▸ Data to process:
^^^^^^^^
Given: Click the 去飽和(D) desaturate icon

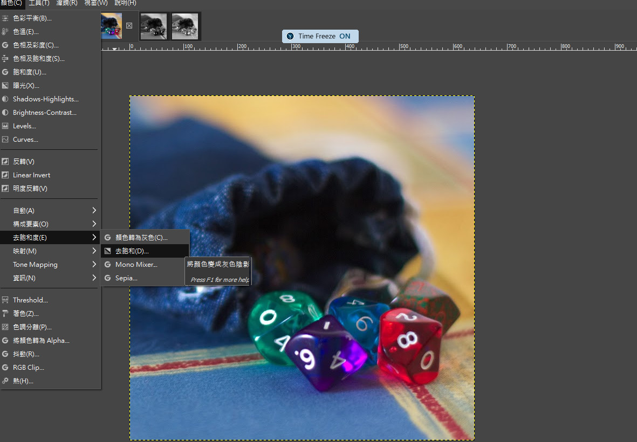Looking at the screenshot, I should coord(108,251).
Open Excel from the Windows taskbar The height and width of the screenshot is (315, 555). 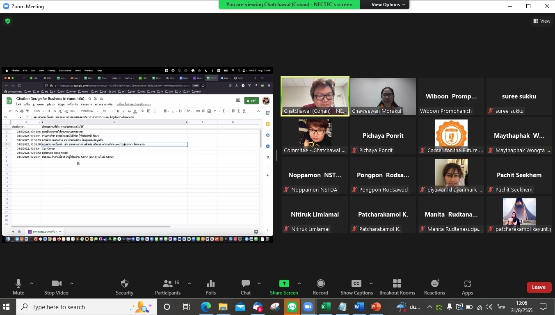pos(325,307)
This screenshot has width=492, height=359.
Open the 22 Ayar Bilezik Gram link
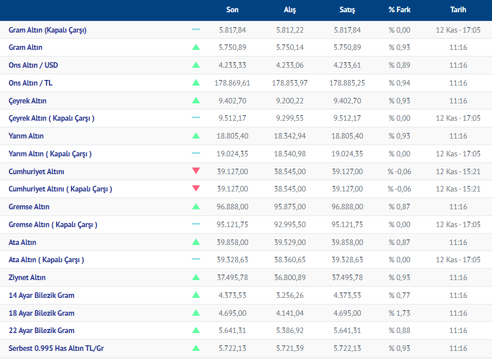(x=41, y=330)
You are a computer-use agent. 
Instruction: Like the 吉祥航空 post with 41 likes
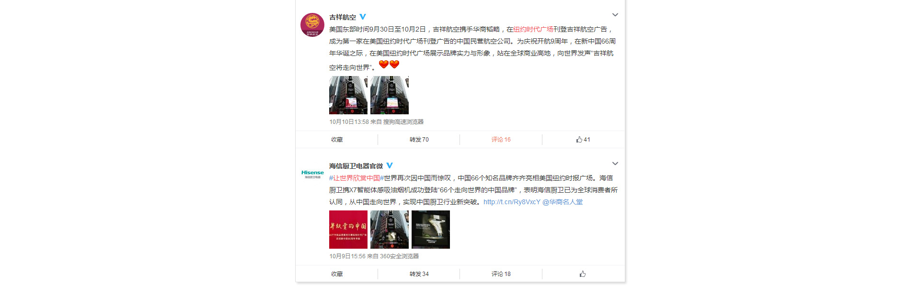(x=583, y=140)
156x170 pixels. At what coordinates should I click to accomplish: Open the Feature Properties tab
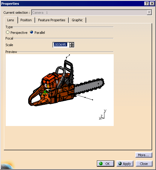(x=52, y=20)
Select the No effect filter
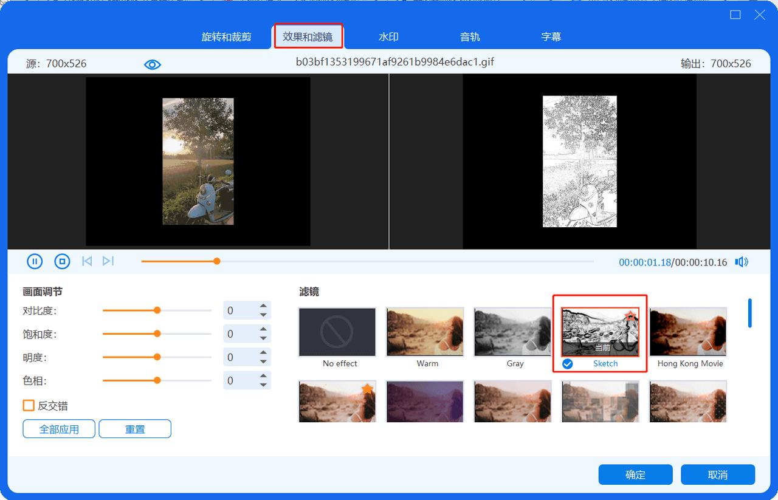This screenshot has width=778, height=500. click(337, 332)
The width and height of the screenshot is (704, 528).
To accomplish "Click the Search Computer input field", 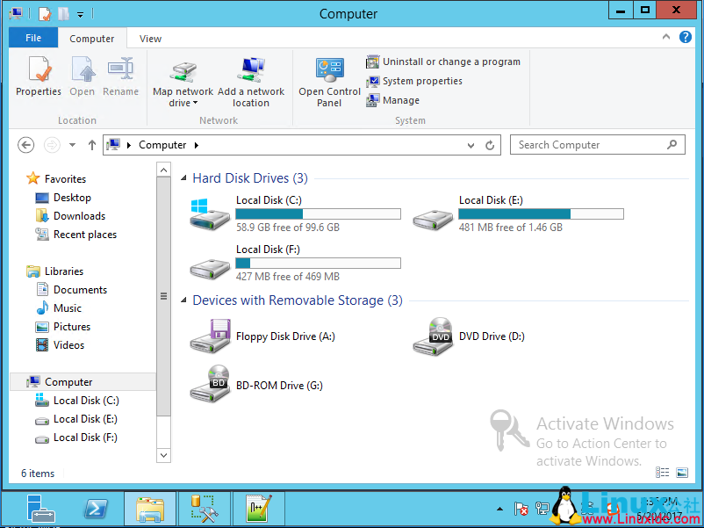I will tap(588, 145).
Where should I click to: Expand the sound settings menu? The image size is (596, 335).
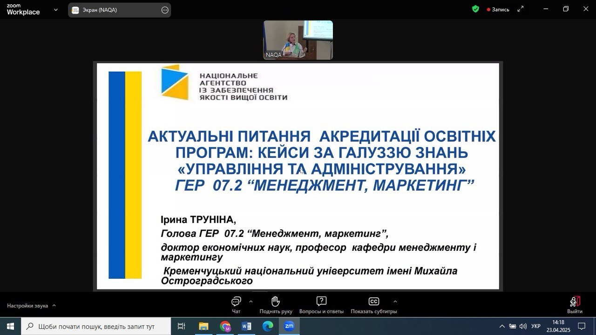pos(54,306)
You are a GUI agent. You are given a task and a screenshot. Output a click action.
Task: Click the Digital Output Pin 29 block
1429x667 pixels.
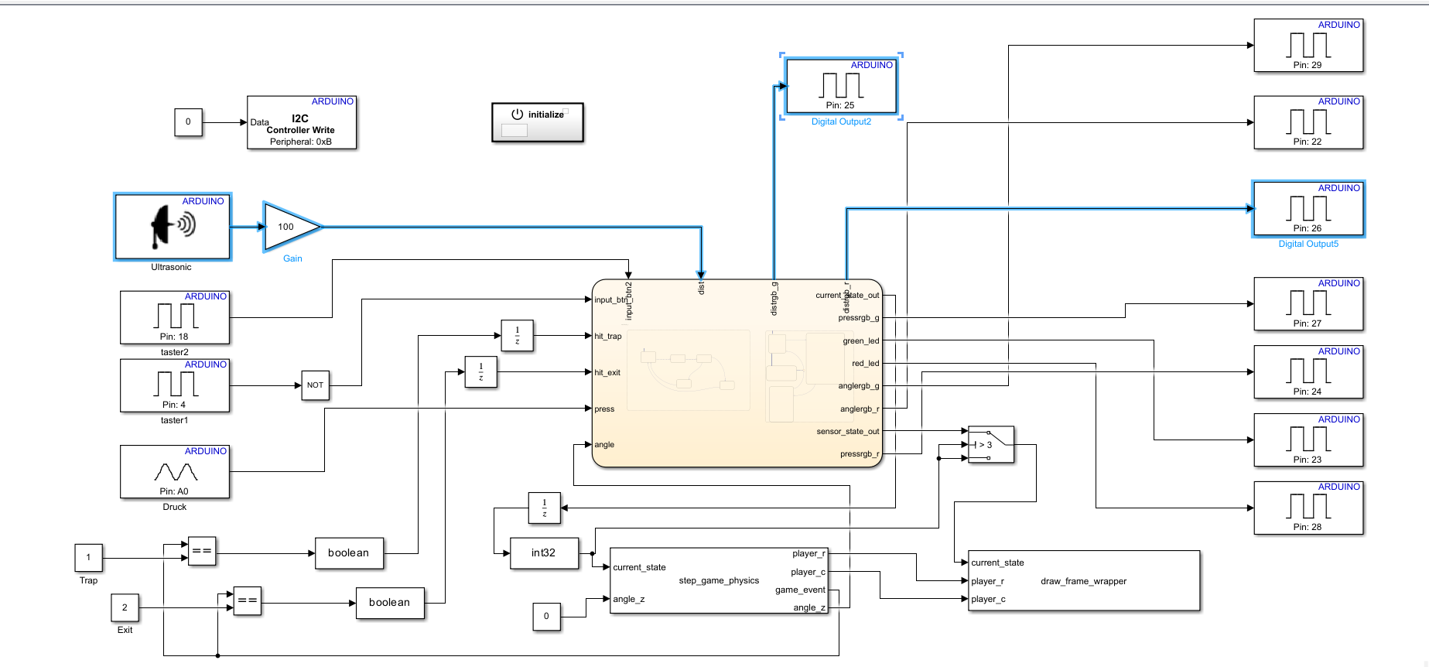pyautogui.click(x=1308, y=46)
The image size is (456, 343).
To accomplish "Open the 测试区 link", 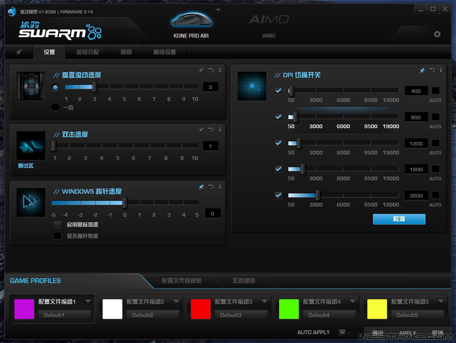I will click(x=26, y=166).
^^^^^^^^
▸ Try it: Copy out the lines of the records above in which the string "agent" appears.

▸ Solution for this problem:
You are a computer-use agent. 
You are a GUI agent. You are given a task and a screenshot. Output a click action.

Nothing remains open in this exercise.